— BEGIN —
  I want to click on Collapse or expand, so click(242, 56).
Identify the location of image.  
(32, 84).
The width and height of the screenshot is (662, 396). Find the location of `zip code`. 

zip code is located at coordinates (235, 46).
— END —
— BEGIN —
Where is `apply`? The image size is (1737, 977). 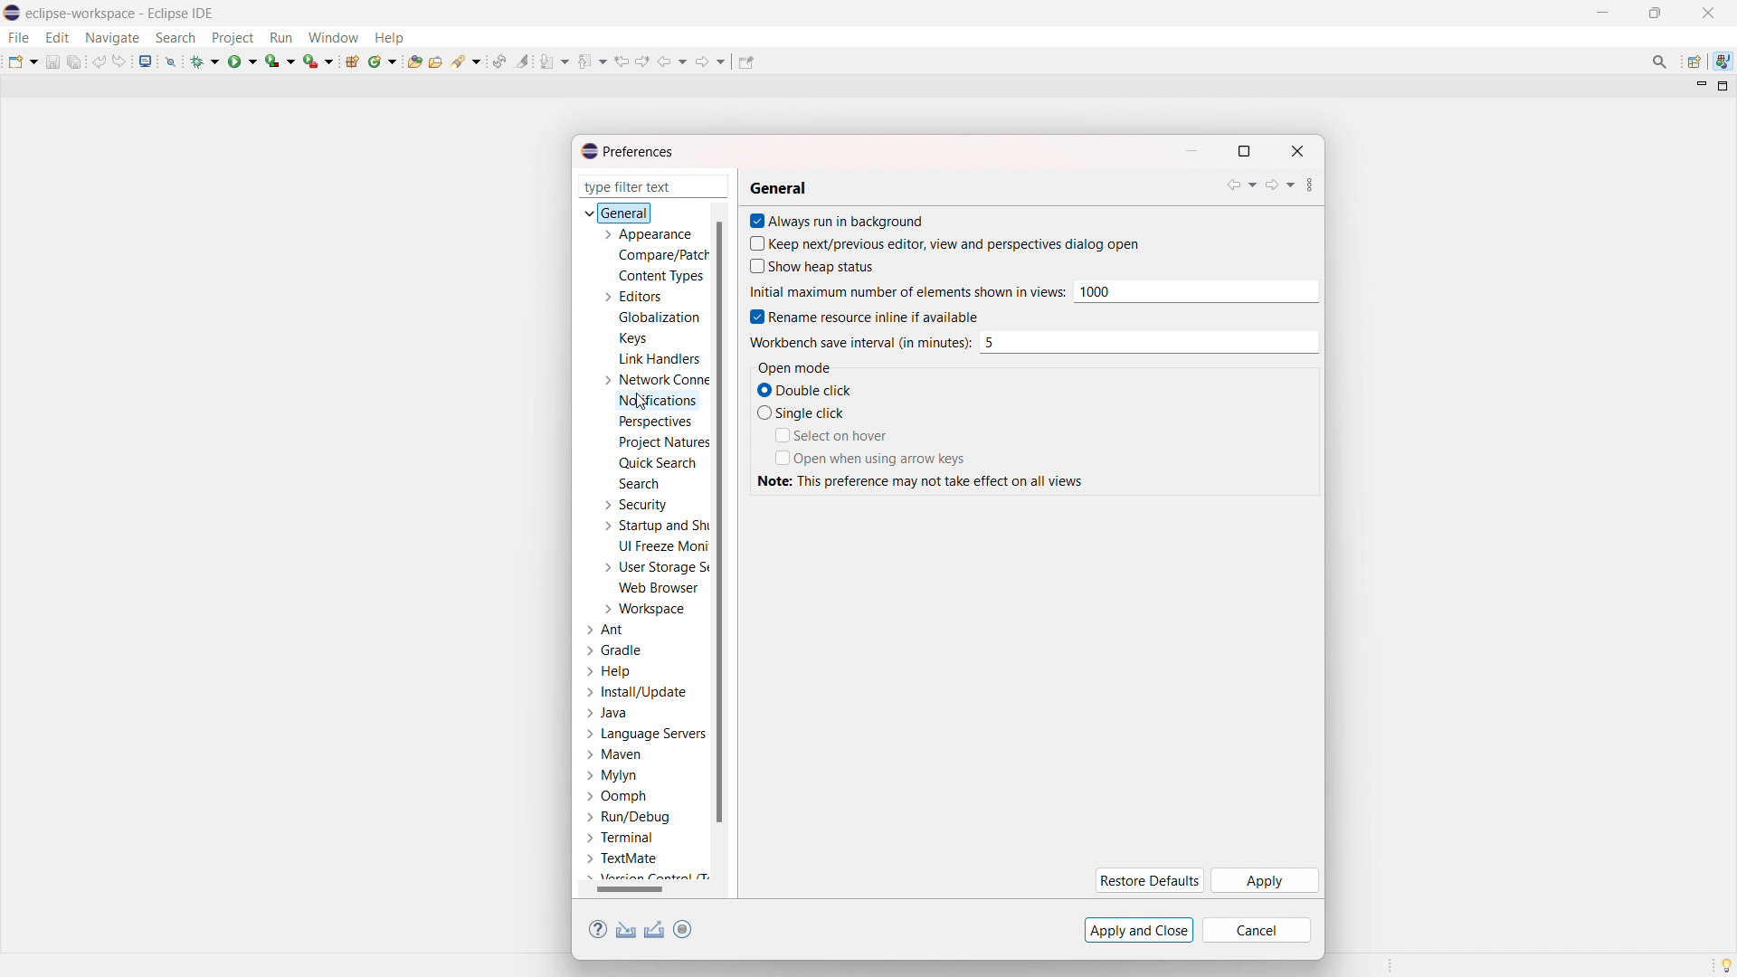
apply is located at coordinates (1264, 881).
— END —
◆ Goal ◆
Switch "Identify" to "Locate" in the items from the line containing "Identify the location of image." through the line containing "zip code is located at coordinates (235, 46).", and write out that stretch again with everything else unchanged.

◆ Response ◆
Locate the location of image.  
(32, 84).
The width and height of the screenshot is (662, 396). Find the location of `zip code`. 

zip code is located at coordinates (235, 46).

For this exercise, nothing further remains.